Extracted records:
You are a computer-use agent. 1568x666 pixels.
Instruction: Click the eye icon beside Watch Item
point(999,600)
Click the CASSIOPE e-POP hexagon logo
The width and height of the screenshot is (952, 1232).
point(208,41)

[What the task asks] Put each line of the items above into a Markdown table with the columns "Row" and "Line," numbering the rows in order and omitting any blank lines.

[Written reply]
| Row | Line |
|---|---|
| 1 | You are a computer-use agent. 1568x666 pixels. |
| 2 | Instruction: Click the eye icon beside Watch Item |
| 3 | point(999,600) |
| 4 | Click the CASSIOPE e-POP hexagon logo |
| 5 | The width and height of the screenshot is (952, 1232). |
| 6 | point(208,41) |